Легко догадаться, что никакого отношения к сим героям-аграриям я не имел. Мое тело-напряжение (нахально добавлю к классической михаилсветловской паре «телосложение – теловычитание») выдавало с головой более чем средний мой возраст: строго по годам животик с аккуратным над ним вторым подбородком, а над всем этим великолепием, как пробки из электрощита, давно повылетали волосы, оставив на память облысевшую макушку. Значительно позже мы определились. Оказалось, Игорь Метелицын лишь на шесть лет меня старше. Из чего я сделал вывод, что формула «мои года – мое богатство» в нашем случае работает по полной программе и выдает в нем патриарха с головой. По крайней мере, так он себя ощущает.
Я тут же исправил для себя «арт-дилера» на «арх-дилера». Приставка «архи» с подтекстом: подчеркивает важность его положения, и некую едва ли не фаустовскую дистанцию, с которой он обозревает весь «Сад земных наслаждений». А также намекает на архаичность не только его поведения и манер, но и прочих моделей: сознания, вкуса, представлений о времени и временной составляющей – возрасте.
Интересно, что Игорь помнит на память, по его убеждению огромное количество стихов. Сотни и сотни. Не возьмусь проверять. Среди моих приятелей и знакомых были и есть завзятые любители поэзии, способные на такой подвиг. Блестящий эрудит, писатель и радиожурналист, мой первый работодатель в Нью-Йорке, покойный Петя Вайль помнил несколько сотен стихов на память; современный юродивый (в лучшем каноническом смысле) Константин Кузьминский, складировавший в необъятной памяти все пять опубликованных фолиантов собственной антологии новейшей русской поэзии «У Голубой Лагуны»; да легендарный владелец легендарного же манхэттенского ресторана «Русский самовар» Роман Каплан, назубок декламирующий не только «стишки», но и пространные поэмы своего друга и учителя Иосифа Бродского.

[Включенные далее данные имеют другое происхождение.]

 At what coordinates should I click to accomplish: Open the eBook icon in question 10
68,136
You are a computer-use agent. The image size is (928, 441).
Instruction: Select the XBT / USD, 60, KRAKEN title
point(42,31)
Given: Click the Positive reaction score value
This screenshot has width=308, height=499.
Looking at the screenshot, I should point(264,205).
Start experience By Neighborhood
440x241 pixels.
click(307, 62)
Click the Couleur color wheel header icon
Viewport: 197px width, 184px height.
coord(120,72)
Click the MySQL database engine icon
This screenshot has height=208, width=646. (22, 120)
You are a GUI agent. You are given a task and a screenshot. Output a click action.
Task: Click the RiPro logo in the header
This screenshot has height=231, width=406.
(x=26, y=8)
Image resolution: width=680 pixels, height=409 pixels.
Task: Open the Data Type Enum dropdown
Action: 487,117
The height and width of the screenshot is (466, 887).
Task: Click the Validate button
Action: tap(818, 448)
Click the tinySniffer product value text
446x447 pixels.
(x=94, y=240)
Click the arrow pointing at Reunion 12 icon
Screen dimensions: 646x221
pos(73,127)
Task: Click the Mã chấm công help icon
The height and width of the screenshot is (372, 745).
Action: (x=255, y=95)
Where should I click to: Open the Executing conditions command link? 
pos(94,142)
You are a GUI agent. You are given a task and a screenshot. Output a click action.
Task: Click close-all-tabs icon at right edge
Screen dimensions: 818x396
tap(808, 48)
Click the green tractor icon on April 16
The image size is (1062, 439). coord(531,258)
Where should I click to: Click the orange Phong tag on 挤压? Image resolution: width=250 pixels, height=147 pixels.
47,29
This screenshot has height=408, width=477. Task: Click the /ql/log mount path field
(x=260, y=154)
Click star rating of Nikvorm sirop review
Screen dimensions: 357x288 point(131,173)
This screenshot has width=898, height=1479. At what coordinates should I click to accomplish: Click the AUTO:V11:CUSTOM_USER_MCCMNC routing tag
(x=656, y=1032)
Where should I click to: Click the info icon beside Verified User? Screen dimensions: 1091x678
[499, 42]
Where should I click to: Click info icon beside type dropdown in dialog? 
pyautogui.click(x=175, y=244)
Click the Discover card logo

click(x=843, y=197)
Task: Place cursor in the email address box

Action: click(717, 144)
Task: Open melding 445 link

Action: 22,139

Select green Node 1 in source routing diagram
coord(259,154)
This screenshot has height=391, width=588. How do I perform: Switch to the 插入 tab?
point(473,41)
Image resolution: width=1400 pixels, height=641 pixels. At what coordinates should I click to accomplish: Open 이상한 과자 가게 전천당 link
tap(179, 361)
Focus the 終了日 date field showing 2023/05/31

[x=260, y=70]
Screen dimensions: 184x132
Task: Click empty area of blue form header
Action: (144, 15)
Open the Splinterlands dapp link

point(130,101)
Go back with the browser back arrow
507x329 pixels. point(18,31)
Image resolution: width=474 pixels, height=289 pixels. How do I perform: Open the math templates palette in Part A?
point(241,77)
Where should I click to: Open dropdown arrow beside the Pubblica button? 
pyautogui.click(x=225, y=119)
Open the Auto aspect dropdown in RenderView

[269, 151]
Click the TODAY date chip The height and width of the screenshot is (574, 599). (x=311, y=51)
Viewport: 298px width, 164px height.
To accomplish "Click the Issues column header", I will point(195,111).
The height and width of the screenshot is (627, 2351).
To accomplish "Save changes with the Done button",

В этом есть элемент архаики. Так, в моем поколении стихи вспоминались уже катренами и терцетами. Те же, кого сегодня можно отнести к поколению «твиттероидов» (от twitter), удовлетворяются одной, максимум двумя гениальными строчками.
Едва я походя цитировал Пастернака, Мандельштама или Бродского (не последние, в конце концов, интеллектуалы, мы закусывали саке и виски беседой на спорные темы любви и дружбы, сиречь – культуры и истории искусств), Игорь с ехидцей вопрошал: «А продолжить можешь?»
После чего вел стих до финальной его строки, на память.
Под конец это начало раздражать, что я отношу за счет количества выпитого, которое явно перешло в предсказуемое качество.
В одном из своих эссе Вайль отметил: «В другой жизни, уже ближе к пенсии, чем к Пастернаку…» К концу категорически удавшегося вечера с Метелициным, я находился ближе к нарицательной тарелке с салатом, куда цинично падает голова, чем к Пастернаку.
Сейчас, на трезвую голову задумав рассказ-интервью об Игоре (о профессионале и знатоке своего дела, о его поэтической душе и крепком, сильном духе), я делю рассказ на три части: Профессия, Поэзия, Психотип. Три «П». Самая встречающаяся буква у Пастернака. И пусть фаны Юрия Лотмана докажут обратное. Профессия – об искусстве, артрынке и искусстве арт-дилера.